**TEXTE FOURNI**
--
Les décisions prises par l'équipage pendant cette courte période doivent être instantanées et les conséquences en résultant, nécessitent toute son habilité, son expérience et son sang-froid. En effet, l'accélération sur la piste de décollage, avant que l'avion ne prenne son envol, comporte deux phases, qu’il est bon de connaître, pour bien comprendre leur déroulement.
Î - Jusqu'à une vitesse dite "V1" (g) - qui est annoncée à haute voix par le pilote qui n'est pas aux commandes - la survenance de toute anomalie grave (feu moteur, arrêt moteur, ingestion d'oiseaux dans les réacteurs, ...) conduit le Commandant de bord à interrompre le décollage.
Il le fait à l'aide des moyens à sa disposition : réduction de la poussée des réacteurs, utilisation des "reverses" (inverseurs de jet), des freins et des aérofreins, ce qui lui permet d'arrêter l'avion avant l'extrémité de la piste.
Ï - Dès que cette vitesse "V1" est dépassée - quelle que soit la nature de la panne constatée - tout doit être mis en oeuvre pour continuer le décollage, puisque toute interruption conduirait à sortir du bout de piste. Pour ce faire, il faut continuer à accélérer jusqu'à une vitesse dite "V2" (h), vitesse à laquelle l'avion peut s'envoler.
Il en résulte que toute panne grave (exemple: arrêt de deux moteurs sur quatre, suite à l'ingestion d'oiseaux), survenant entre ces deux vitesses de référence "V1" et "V2", est critique. En effet, en cas d'interruption de décollage, l'avion ne pourra être arrêté avant le bout de piste.
Et, en cas de poursuite du décollage, il n'est pas certain que l'accélération (des seuls moteurs restant en fonctionnement) permettra à l'avion d'atteindre la vitesse de décollage avant le bout de piste. Heureusement, cette éventualité est rarissime. Cela étant, l'équipage doit cependant l'envisager dans son schéma mental, afin d'être en mesure de réagir instantanément, d'où sa concentration extrême qui est la sienne, pendant cette phase.
Rassurons-nous. De toute façon, les pistes des aéroports internationaux étant très longues, la vitesse V1 est souvent égale à la vitesse V2. Ainsi, en cas de panne avant la vitesse V1, l'avion dispose d'une bonne marge pour s'arrêter avant l'extrémité de piste.
--
**SECTION DES DONNÉES**
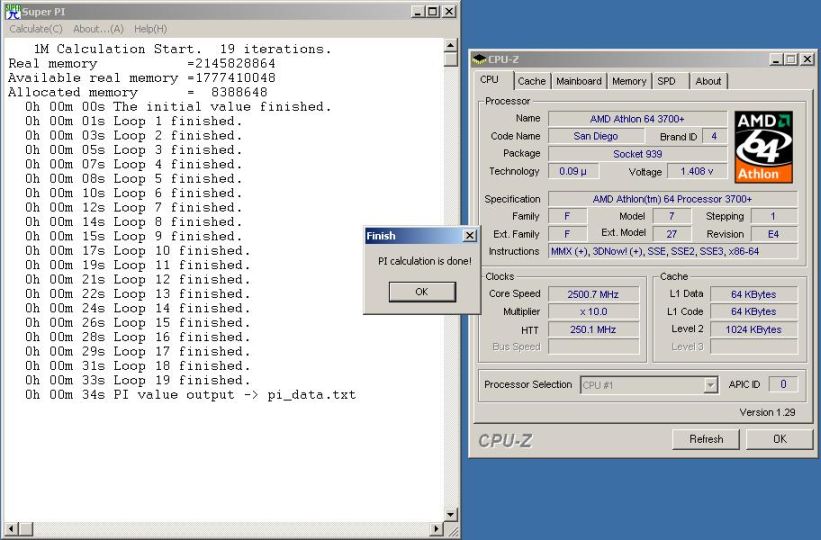Click the scroll down arrow in Super PI

pyautogui.click(x=451, y=514)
--
**CONSIGNE**
Continuez le texte sur les vitesses de décollage V1 et V2 à partir de sa dernière phrase.

**RÉSULTAT OBTENU**
Le décollage se poursuit par la mise en montée. Il n'est pas nécessaire d'être spécialiste en aérodynamique pour comprendre et admettre que pour faire monter de telles masses dans le ciel, tout en augmentant la vitesse, il faut disposer de la poussée des réacteurs, calculée pour la masse du jour de l’avion.
Or, sur presque tous les aéroports, existent ce que l'on nomme des "procédures anti-bruit" permettant de réduire la nuisance subie, parfois, par les riverains. Cette procédure consiste - dès qu'une certaine hauteur est atteinte, après la rentrée du train d'atterrissage - à réduire la poussée des réacteurs, ce qui peut être perçu par les passagers.
Il en résulte donc l'impossibilité d'augmenter la vitesse de l'avion, une réduction du taux de montée (voire l'obligation de maintenir le vol en palier), et la nécessité d'un pilotage extrêmement "pointu", surtout en cas de turbulences. Si ladite procédure n'est pas correctement respectée, cela figurera sur les enregistreurs de bruits au sol, et l'équipage sera sanctionné (i).
La croisière
La suite de la montée, jusqu'à l'altitude de croisière (on dit :"niveau de vol") peut se faire à différentes vitesses et différents taux de montée, en fonction des instructions du contrôle, des conditions météorologiques et des contraintes opérationnelles (consommation minimum de carburant, masse de l'avion).
En croisière, la conduite du vol consiste à veiller au respect de la trajectoire de l'avion, ce qui nécessite une vigilance permanente de l'équipage, toute déviation de trajectoire non perçue pouvant rapidement être dangereuse.
La vitesse des avions est telle que, deux minutes après un changement de cap de quelques degrés, l'avion peut se trouver sur une autre route aérienne, sur laquelle se trouvent d'autres avions, à la même altitude.
La surveillance constante des paramètres de vol (fonctionnement des réacteurs, suivi de la consommation de carburant, vérifications de navigation,...), la prise en compte des différents imprévus et de l'évolution de la situation météorologique, une bonne perception de l'environnement, permettent, en temps utile, de prendre les décisions qui s'imposent.
La descente et l’atterrissage
En fin de vol, le début de la descente est, soit choisi par le Commandant de bord, soit imposé par le contrôle de la circulation aérienne. La procédure d'approche peut être précédée d'une attente qui s'effectue dans des espaces du ciel bien délimités, avant d'obtenir l'autorisation de débuter l'approche finale. En fonction de la situation météorologique, différents types d'approches peuvent être effectués : à vue ou aux instruments (j).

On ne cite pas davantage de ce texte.